# Exercise instructions:
Pictures excluded, reproduce exactly the lines below from the one with "Screen dimensions: 1626x930" through the one with "Task: Open the Εξαιρ. Πεδία tab", both included.

# Information shown:
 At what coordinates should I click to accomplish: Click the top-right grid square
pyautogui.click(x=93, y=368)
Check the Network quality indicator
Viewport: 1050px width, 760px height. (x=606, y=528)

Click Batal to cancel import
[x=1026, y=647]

==

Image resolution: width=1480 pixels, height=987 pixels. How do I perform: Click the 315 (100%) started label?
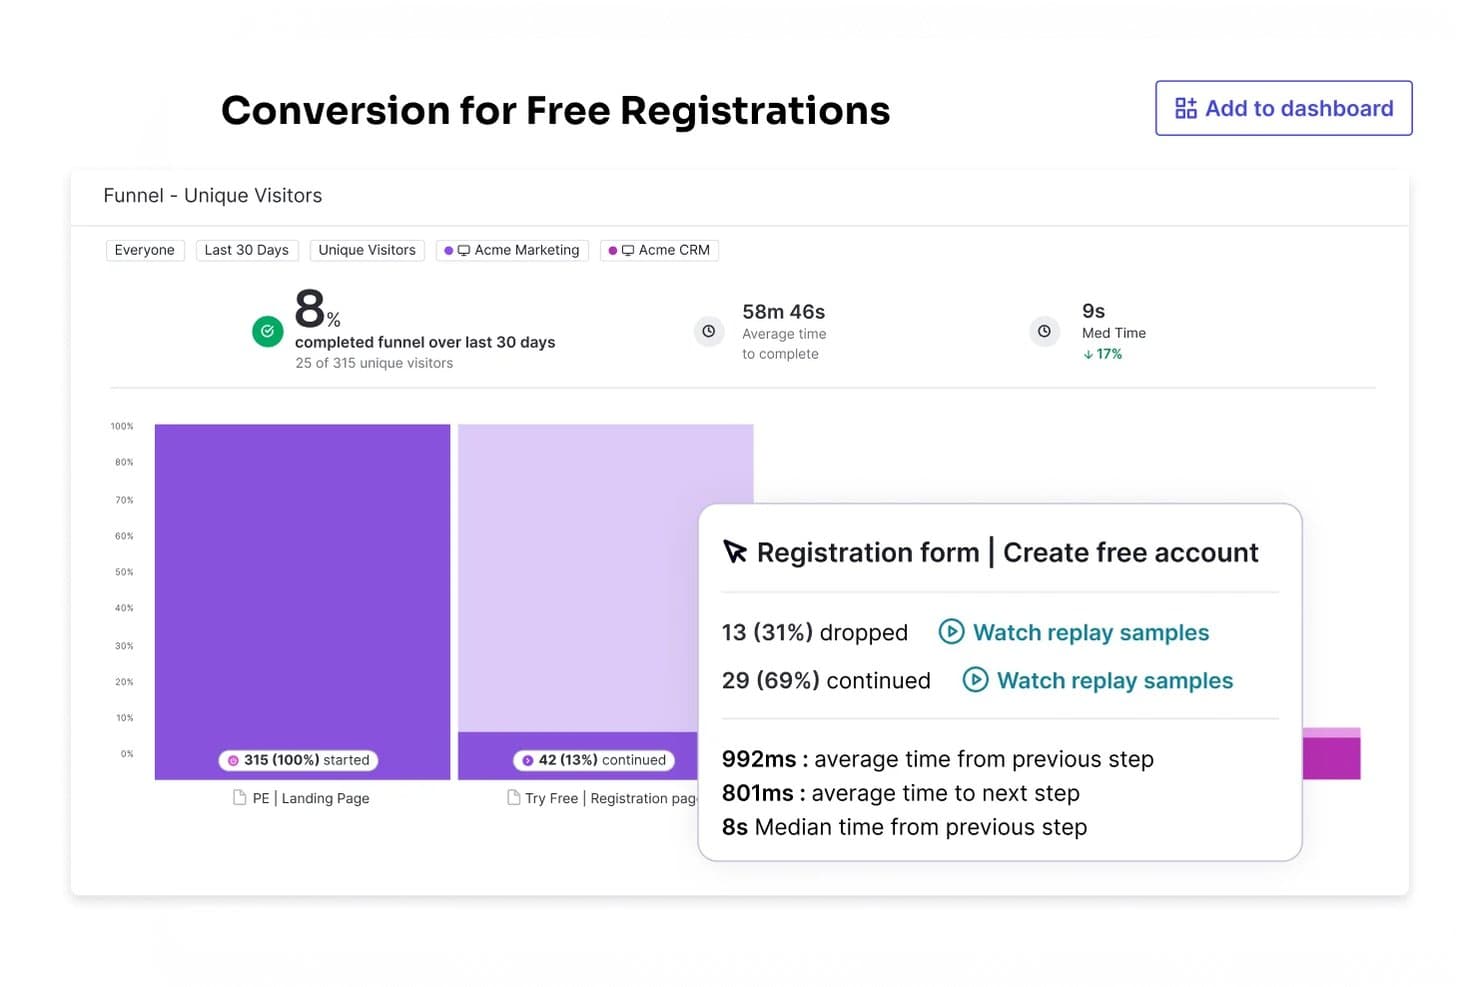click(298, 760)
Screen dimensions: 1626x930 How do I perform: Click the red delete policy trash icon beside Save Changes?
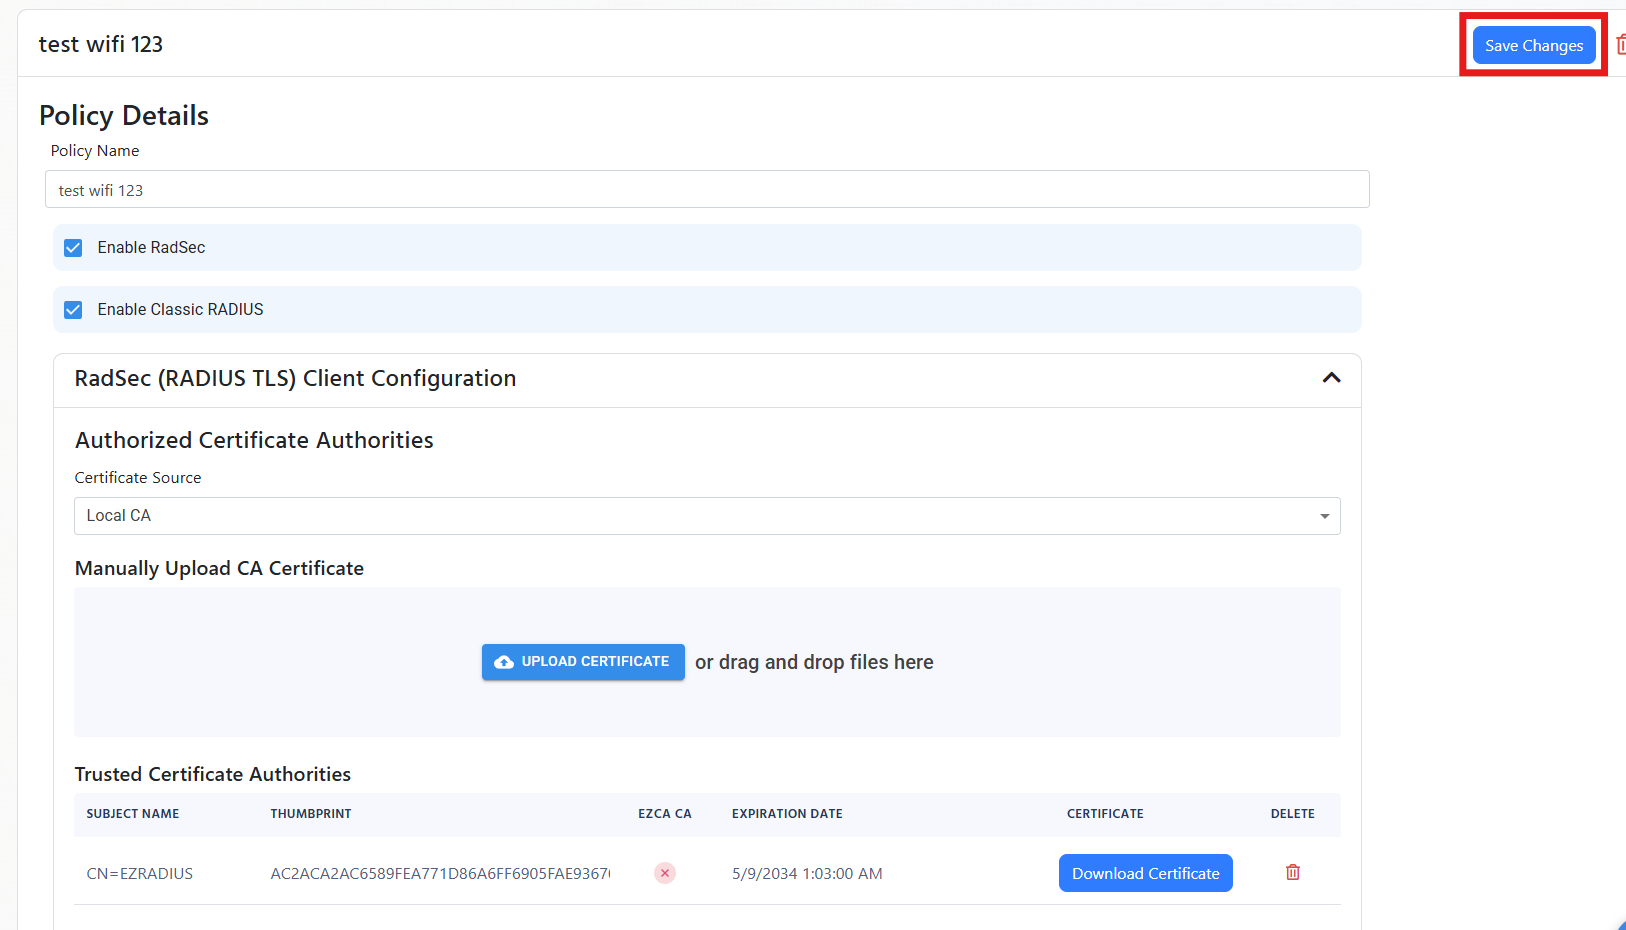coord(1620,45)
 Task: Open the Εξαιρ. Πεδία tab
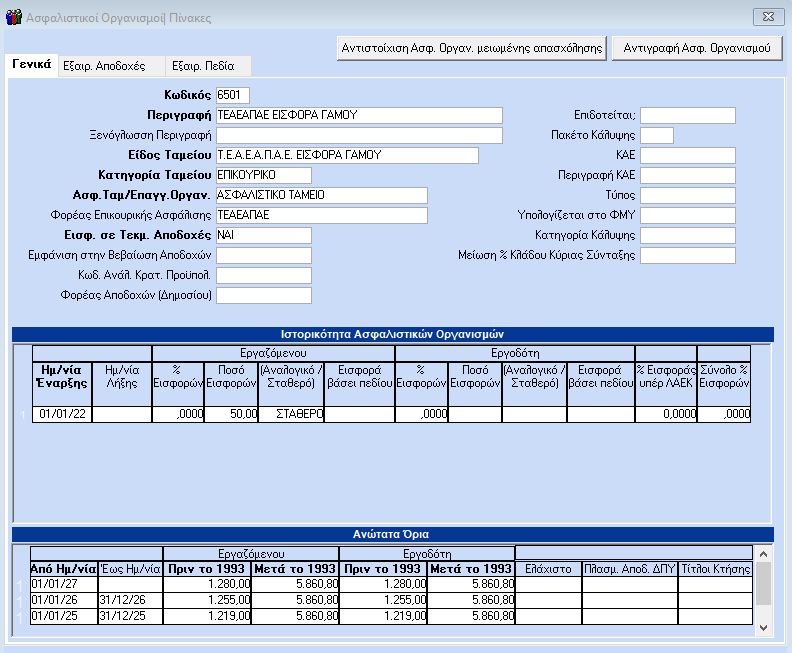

# Solution to the problem:
Screen dimensions: 1626x930 How do I perform: Click the red delete policy trash icon beside Save Changes?
coord(1620,45)
 Task: Open the Εξαιρ. Πεδία tab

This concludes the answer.